Exercise: All of the data needs to be printed again, exactly as written.

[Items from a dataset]

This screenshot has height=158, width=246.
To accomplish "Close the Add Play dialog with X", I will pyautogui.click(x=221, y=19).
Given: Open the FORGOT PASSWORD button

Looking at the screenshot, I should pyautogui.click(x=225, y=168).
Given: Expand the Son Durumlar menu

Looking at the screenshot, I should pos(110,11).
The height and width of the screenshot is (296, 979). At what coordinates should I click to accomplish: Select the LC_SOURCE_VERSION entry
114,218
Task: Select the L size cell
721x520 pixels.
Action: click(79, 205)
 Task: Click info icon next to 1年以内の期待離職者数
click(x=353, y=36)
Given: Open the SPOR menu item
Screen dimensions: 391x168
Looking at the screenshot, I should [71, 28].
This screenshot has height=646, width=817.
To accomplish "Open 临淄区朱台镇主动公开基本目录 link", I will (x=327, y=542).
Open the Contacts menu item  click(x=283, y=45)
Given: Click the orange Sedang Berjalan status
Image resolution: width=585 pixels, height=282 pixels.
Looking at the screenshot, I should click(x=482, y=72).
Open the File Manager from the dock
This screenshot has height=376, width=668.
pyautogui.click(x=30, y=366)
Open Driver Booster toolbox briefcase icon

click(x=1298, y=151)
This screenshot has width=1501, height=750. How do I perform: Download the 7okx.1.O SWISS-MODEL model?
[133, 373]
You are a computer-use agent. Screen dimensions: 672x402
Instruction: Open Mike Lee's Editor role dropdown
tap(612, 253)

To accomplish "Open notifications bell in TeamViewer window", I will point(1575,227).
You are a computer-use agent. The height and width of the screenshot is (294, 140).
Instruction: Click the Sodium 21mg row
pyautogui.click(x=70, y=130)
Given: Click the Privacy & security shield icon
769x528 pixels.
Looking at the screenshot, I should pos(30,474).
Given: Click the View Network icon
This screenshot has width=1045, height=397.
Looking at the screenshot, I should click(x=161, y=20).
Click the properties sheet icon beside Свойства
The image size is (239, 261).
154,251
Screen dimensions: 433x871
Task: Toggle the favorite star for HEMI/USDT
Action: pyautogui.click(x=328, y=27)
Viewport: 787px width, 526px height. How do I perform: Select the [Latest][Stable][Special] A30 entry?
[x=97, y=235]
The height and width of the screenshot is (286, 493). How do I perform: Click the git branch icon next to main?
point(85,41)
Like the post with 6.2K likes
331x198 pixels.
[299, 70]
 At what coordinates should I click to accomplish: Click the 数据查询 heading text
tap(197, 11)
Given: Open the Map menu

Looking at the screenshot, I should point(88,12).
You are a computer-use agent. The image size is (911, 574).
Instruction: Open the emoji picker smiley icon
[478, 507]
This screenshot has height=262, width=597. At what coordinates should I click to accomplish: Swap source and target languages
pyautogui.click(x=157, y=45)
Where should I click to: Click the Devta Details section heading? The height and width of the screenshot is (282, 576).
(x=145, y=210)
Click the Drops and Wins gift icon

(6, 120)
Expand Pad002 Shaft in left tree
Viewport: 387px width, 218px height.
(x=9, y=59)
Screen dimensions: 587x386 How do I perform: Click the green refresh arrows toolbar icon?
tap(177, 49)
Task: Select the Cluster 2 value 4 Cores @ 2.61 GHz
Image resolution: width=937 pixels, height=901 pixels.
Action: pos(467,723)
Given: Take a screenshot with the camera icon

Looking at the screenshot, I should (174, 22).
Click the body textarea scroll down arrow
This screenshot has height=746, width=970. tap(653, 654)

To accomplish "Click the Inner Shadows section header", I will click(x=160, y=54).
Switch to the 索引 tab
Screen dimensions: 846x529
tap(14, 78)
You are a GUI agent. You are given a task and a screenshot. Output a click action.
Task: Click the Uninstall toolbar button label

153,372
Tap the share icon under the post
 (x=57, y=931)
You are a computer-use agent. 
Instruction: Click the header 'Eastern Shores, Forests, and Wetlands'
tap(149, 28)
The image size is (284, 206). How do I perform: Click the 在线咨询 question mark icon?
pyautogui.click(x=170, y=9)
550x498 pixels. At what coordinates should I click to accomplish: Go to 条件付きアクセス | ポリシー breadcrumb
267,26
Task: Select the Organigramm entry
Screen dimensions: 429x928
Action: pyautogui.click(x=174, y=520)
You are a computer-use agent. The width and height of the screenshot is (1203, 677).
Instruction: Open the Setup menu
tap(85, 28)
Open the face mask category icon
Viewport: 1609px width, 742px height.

Exercise output:
This screenshot has height=158, width=246.
To accomplish "Close the Add Play dialog with X", I will pyautogui.click(x=221, y=19).
Given: Open the FORGOT PASSWORD button

Looking at the screenshot, I should pyautogui.click(x=225, y=168).
Given: Expand the Son Durumlar menu

Looking at the screenshot, I should pos(110,11).
The height and width of the screenshot is (296, 979). At what coordinates should I click to accomplish: Select the LC_SOURCE_VERSION entry
114,218
Task: Select the L size cell
721x520 pixels.
Action: click(79, 205)
 Task: Click info icon next to 1年以内の期待離職者数
click(x=353, y=36)
Given: Open the SPOR menu item
Screen dimensions: 391x168
Looking at the screenshot, I should [71, 28].
This screenshot has height=646, width=817.
To accomplish "Open 临淄区朱台镇主动公开基本目录 link", I will (x=327, y=542).
Open the Contacts menu item  click(x=283, y=45)
Given: Click the orange Sedang Berjalan status
Image resolution: width=585 pixels, height=282 pixels.
Looking at the screenshot, I should click(x=482, y=72).
Open the File Manager from the dock
This screenshot has height=376, width=668.
pyautogui.click(x=30, y=366)
Open Driver Booster toolbox briefcase icon

click(x=1298, y=151)
This screenshot has width=1501, height=750. How do I perform: Download the 7okx.1.O SWISS-MODEL model?
[133, 373]
You are a computer-use agent. Screen dimensions: 672x402
Instruction: Open Mike Lee's Editor role dropdown
tap(612, 253)

To accomplish "Open notifications bell in TeamViewer window", I will point(1575,227).
You are a computer-use agent. The height and width of the screenshot is (294, 140).
Instruction: Click the Sodium 21mg row
pyautogui.click(x=70, y=130)
Given: Click the Privacy & security shield icon
769x528 pixels.
Looking at the screenshot, I should pos(30,474).
Given: Click the View Network icon
This screenshot has width=1045, height=397.
Looking at the screenshot, I should click(x=161, y=20).
Click the properties sheet icon beside Свойства
The image size is (239, 261).
154,251
Screen dimensions: 433x871
Task: Toggle the favorite star for HEMI/USDT
Action: pyautogui.click(x=328, y=27)
Viewport: 787px width, 526px height. How do I perform: Select the [Latest][Stable][Special] A30 entry?
[x=97, y=235]
The height and width of the screenshot is (286, 493). How do I perform: Click the git branch icon next to main?
point(85,41)
Like the post with 6.2K likes
331x198 pixels.
[299, 70]
 At what coordinates should I click to accomplish: Click the 数据查询 heading text
tap(197, 11)
Given: Open the Map menu

Looking at the screenshot, I should point(88,12).
You are a computer-use agent. The image size is (911, 574).
Instruction: Open the emoji picker smiley icon
[478, 507]
This screenshot has height=262, width=597. At what coordinates should I click to accomplish: Swap source and target languages
pyautogui.click(x=157, y=45)
Where should I click to: Click the Devta Details section heading? The height and width of the screenshot is (282, 576).
(x=145, y=210)
Click the Drops and Wins gift icon

(6, 120)
Expand Pad002 Shaft in left tree
Viewport: 387px width, 218px height.
(x=9, y=59)
Screen dimensions: 587x386 How do I perform: Click the green refresh arrows toolbar icon?
tap(177, 49)
Task: Select the Cluster 2 value 4 Cores @ 2.61 GHz
Image resolution: width=937 pixels, height=901 pixels.
Action: pos(467,723)
Given: Take a screenshot with the camera icon

Looking at the screenshot, I should (174, 22).
Click the body textarea scroll down arrow
This screenshot has height=746, width=970. tap(653, 654)

To accomplish "Click the Inner Shadows section header", I will click(x=160, y=54).
Switch to the 索引 tab
Screen dimensions: 846x529
tap(14, 78)
You are a GUI agent. You are given a task and a screenshot. Output a click action.
Task: Click the Uninstall toolbar button label

153,372
Tap the share icon under the post
 (x=57, y=931)
You are a computer-use agent. 
Instruction: Click the header 'Eastern Shores, Forests, and Wetlands'
tap(149, 28)
The image size is (284, 206). How do I perform: Click the 在线咨询 question mark icon?
pyautogui.click(x=170, y=9)
550x498 pixels. At what coordinates should I click to accomplish: Go to 条件付きアクセス | ポリシー breadcrumb
267,26
Task: Select the Organigramm entry
Screen dimensions: 429x928
Action: pyautogui.click(x=174, y=520)
You are a computer-use agent. The width and height of the screenshot is (1203, 677).
Instruction: Open the Setup menu
tap(85, 28)
Open the face mask category icon
Viewport: 1609px width, 742px height.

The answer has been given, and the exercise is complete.